In 2010, Tuley-Lampke said she "saw a lot of parents taking their children to the ER when they didn't need to — because the doctor's office can refuse to see you if you have a large bill; the emergency room can't."
Women listen as U.S. Sen. Mark Kelly, Democrat of Arizona, holds a town hall to discuss the impact of proposed Republican cuts to Medicaid and food assistance benefits at Chiricahua Community Health Center in Sierra Vista, Arizona May 29. (OSV News/Reuters/Rebecca Noble)
Julie Bodnar, a policy adviser in the U.S. Conference of Catholic Bishops' office of Justice, Peace and Human Development, said the proposed SNAP changes are "so major that they really can threaten the viability of the program in some states. They threaten the future of SNAP as we know it."
She predicted people will go hungry.
"This is going to affect the whole family," said Bodnar. "You're still shopping with the same grocery cart; one grocery cart for the whole family. So, if you're cutting back that family's SNAP, one person's benefits, it's cutting back the whole family's SNAP benefits.
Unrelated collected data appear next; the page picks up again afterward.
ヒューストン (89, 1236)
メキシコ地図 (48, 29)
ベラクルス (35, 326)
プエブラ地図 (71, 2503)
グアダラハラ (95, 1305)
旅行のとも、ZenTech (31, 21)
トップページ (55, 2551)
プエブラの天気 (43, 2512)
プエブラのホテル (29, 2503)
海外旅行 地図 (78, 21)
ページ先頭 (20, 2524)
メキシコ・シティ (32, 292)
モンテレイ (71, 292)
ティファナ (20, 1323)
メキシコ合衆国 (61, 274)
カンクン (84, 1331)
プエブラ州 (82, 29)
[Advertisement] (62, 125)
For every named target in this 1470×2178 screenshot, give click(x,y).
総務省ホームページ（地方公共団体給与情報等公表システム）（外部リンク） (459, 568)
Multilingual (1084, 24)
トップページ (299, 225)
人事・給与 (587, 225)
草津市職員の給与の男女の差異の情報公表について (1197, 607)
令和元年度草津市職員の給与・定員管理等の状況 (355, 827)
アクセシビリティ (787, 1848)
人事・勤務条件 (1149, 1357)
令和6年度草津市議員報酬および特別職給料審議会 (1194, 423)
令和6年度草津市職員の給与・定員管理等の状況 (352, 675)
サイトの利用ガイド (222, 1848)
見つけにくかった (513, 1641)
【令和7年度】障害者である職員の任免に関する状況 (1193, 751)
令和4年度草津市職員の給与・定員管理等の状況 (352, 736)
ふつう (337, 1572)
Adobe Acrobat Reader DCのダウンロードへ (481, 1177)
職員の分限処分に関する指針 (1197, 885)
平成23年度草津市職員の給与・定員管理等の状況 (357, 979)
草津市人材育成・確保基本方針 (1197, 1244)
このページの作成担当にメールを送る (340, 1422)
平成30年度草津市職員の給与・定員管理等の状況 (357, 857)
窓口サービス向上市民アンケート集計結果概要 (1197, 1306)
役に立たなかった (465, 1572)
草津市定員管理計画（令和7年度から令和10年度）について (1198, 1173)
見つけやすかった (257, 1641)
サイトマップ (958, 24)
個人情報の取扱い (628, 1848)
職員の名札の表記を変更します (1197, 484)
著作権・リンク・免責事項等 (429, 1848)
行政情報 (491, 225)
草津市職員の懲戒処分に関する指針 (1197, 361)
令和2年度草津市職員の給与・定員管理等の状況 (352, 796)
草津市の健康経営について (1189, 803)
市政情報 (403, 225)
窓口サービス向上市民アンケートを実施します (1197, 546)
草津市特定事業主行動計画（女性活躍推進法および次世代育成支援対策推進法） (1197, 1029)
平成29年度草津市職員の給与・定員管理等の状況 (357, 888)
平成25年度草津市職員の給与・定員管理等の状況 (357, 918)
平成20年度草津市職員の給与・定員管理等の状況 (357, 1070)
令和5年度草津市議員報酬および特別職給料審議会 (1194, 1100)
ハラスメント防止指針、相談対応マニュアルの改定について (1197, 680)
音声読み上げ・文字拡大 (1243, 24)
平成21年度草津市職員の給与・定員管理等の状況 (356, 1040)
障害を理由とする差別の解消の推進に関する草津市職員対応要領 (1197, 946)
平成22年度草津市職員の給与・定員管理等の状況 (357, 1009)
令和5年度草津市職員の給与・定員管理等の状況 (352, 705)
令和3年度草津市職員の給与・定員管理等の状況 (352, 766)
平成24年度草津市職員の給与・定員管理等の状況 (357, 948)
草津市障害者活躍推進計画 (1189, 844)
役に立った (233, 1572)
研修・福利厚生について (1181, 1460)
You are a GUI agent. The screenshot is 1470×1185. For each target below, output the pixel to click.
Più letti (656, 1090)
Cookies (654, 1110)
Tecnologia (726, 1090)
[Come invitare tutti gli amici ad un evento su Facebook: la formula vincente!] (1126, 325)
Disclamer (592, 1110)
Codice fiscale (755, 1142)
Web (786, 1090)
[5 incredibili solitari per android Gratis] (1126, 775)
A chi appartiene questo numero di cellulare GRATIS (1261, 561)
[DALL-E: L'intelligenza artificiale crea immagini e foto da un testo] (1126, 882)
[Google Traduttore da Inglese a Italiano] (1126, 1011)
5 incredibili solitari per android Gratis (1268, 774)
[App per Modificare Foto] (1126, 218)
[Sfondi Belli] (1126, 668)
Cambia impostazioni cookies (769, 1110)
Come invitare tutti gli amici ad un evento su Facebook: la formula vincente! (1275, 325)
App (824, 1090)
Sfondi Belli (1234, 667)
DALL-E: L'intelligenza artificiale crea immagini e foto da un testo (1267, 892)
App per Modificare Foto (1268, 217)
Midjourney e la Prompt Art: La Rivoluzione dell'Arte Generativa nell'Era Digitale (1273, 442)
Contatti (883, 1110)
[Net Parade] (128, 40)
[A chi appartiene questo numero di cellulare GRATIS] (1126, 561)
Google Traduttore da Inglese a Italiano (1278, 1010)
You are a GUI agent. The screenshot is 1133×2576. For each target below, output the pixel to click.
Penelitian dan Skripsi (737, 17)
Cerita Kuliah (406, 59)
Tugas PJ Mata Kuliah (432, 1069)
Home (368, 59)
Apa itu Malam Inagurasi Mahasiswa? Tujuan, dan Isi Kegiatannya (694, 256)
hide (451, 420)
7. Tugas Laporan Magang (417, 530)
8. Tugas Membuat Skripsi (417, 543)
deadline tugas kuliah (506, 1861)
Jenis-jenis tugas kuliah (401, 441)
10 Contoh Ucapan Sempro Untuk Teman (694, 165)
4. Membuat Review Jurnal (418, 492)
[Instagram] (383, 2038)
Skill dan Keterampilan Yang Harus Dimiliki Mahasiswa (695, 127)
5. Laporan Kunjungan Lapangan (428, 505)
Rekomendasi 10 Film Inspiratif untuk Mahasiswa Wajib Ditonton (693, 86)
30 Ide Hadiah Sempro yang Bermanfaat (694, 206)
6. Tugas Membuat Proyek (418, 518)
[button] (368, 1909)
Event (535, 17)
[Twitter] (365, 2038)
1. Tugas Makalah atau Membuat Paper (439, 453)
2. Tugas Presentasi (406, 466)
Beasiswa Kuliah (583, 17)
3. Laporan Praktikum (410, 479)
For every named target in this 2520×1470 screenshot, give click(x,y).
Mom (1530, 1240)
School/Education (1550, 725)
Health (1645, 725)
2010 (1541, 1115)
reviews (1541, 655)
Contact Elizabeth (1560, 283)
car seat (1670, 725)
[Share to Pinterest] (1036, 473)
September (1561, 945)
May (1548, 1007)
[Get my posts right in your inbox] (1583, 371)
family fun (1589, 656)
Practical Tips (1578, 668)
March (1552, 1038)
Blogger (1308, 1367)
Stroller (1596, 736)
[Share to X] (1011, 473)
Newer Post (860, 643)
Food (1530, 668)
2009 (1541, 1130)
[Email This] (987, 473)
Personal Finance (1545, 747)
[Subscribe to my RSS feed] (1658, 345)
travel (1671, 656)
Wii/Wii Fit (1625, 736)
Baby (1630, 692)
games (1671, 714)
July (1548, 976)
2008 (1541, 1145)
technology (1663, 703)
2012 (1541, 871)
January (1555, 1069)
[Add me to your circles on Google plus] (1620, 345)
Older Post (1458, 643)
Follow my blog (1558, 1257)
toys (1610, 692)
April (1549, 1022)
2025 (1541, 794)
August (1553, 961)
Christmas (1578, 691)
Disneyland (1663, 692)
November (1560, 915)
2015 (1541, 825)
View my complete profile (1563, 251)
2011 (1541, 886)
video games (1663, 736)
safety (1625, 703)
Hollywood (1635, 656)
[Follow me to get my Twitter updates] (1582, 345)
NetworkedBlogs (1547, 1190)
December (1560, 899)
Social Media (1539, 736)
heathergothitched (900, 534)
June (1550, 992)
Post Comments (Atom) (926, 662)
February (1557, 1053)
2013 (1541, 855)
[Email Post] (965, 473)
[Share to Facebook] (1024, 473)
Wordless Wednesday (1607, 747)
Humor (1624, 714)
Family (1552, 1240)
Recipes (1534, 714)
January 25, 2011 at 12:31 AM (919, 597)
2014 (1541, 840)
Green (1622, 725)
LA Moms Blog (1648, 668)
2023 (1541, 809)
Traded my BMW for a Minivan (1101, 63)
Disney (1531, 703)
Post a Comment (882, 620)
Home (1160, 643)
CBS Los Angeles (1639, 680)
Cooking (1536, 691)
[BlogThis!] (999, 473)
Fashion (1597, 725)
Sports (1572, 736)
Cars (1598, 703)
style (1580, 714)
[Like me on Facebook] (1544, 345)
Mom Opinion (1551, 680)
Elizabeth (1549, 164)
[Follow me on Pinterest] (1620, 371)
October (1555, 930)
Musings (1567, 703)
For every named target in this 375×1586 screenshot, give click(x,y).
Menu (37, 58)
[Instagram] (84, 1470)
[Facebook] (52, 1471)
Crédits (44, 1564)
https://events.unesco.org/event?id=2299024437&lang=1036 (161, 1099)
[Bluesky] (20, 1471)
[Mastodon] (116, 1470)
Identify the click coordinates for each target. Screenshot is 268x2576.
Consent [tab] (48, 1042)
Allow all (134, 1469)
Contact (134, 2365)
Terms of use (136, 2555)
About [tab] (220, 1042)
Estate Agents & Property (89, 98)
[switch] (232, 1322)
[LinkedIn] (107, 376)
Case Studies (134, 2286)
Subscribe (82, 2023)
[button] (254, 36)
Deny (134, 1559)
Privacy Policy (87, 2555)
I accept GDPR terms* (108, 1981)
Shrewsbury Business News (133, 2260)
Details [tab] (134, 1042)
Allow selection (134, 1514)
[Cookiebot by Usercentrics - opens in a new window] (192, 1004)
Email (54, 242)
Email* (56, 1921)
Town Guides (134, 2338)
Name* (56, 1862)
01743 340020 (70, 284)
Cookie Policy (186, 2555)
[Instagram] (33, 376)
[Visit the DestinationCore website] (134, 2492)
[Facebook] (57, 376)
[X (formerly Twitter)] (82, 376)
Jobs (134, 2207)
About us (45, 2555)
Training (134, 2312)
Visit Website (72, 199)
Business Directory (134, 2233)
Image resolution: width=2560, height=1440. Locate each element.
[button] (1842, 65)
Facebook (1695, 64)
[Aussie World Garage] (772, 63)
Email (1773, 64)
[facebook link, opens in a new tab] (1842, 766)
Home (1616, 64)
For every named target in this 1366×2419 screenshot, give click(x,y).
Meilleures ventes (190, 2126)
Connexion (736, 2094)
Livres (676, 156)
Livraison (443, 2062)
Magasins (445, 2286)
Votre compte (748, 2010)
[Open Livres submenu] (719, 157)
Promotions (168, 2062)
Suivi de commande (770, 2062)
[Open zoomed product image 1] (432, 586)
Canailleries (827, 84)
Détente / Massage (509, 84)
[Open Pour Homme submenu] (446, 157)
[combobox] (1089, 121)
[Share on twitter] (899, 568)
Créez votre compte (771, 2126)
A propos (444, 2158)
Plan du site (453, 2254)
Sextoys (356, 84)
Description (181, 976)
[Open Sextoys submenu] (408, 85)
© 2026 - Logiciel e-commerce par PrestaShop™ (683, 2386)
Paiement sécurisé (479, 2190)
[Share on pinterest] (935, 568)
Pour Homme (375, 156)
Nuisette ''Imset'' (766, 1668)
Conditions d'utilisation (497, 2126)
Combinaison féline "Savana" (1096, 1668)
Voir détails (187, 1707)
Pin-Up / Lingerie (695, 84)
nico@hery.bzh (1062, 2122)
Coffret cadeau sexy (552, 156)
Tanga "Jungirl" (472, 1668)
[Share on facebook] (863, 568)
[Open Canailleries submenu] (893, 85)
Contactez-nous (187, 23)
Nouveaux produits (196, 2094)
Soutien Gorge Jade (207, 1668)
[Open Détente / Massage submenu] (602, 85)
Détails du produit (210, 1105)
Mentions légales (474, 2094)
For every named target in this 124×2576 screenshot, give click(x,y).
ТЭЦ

That's the practical effect of it."
In a column published June 12, Archbishop Borys Gudziak of the Ukrainian Catholic Archeparchy of Philadelphia, chairman of the USCCB's Committee on Domestic Justice and Human Development, stressed that "Congress has the power to improve the lives of families and vulnerable individuals, but in many ways, this bill does the opposite."
"I think the bishops are just emphasizing the need to be consistent, and for Congress to fix any of these harmful provisions that are going to hurt families," Bodnar said. "This is a complicated bill — there's hundreds and hundreds of pages of text. There's so much going on. There's so many provisions; they all interact with each other."
"But at the end of the day, families need to be better off, not worse," she said.
Brown of the EPPC said he believes Republican lawmakers when they say they are not attempting to harm poor, pregnant women.
"But the way that they're setting up this bill will inevitably lead to low-income families having a hard time accessing health coverage," he said. "And it's very possible that some of them will have young kids and babies."
However, it is not too late for lawmakers to modify their course, he said.
"They don't have to follow that path. It's not too late for them to rebalance this bill, if they want to," he said. "The question is, is that something that they prioritize?"